- _EXERCISE REQUIREMENTS_
Wherever the listing has a line with the string "agent", copy that line out.

- - -

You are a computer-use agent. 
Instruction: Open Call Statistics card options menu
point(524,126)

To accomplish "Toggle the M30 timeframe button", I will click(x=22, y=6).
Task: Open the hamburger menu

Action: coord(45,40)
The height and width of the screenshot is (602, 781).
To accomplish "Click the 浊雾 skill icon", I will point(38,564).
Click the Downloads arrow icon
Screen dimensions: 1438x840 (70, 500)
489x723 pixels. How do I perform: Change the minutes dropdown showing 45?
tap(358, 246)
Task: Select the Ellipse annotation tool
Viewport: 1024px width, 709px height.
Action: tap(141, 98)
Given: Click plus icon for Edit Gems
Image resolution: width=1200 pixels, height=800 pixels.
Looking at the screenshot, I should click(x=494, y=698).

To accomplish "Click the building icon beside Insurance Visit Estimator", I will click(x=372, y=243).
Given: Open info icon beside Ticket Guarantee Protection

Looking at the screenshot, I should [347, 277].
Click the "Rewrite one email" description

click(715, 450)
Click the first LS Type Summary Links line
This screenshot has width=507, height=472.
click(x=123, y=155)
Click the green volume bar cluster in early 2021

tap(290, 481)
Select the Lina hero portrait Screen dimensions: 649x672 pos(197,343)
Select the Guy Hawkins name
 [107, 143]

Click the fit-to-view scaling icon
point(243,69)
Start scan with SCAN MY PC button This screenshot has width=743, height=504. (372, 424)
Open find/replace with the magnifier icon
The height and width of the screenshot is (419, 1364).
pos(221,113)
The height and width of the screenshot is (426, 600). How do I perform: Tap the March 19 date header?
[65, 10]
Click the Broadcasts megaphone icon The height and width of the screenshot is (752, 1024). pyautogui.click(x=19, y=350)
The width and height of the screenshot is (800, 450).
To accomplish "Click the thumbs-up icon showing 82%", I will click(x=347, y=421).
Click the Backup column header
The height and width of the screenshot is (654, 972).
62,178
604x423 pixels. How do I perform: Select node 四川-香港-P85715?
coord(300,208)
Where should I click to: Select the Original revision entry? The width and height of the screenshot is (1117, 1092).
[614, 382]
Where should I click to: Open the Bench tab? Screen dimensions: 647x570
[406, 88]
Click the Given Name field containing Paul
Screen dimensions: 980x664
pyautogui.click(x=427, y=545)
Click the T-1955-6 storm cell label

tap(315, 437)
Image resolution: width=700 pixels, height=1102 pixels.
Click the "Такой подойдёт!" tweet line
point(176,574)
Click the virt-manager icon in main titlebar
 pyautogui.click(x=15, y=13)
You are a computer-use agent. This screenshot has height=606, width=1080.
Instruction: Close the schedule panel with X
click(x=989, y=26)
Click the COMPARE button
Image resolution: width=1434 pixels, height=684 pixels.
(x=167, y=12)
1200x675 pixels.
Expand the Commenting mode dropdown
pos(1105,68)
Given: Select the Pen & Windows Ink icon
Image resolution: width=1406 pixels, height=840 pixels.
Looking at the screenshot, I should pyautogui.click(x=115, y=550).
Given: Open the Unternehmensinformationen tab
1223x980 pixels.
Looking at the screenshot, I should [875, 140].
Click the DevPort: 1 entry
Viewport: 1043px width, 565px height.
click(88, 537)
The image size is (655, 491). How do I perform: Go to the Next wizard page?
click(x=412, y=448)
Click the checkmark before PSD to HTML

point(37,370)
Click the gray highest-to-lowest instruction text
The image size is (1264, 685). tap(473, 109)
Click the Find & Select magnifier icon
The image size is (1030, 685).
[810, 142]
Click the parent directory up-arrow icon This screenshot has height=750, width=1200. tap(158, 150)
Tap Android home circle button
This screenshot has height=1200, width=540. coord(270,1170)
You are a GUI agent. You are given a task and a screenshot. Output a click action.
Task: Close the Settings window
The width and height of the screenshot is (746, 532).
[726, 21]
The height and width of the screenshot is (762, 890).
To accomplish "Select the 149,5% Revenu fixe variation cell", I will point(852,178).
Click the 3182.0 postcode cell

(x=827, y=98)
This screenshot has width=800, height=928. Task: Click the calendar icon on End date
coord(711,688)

- - -

- _SOLUTION BELOW_
You are a computer-use agent. 
You are a computer-use agent. This screenshot has height=606, width=1080.
You are a GUI agent. You are given a task and a screenshot. Output a click action.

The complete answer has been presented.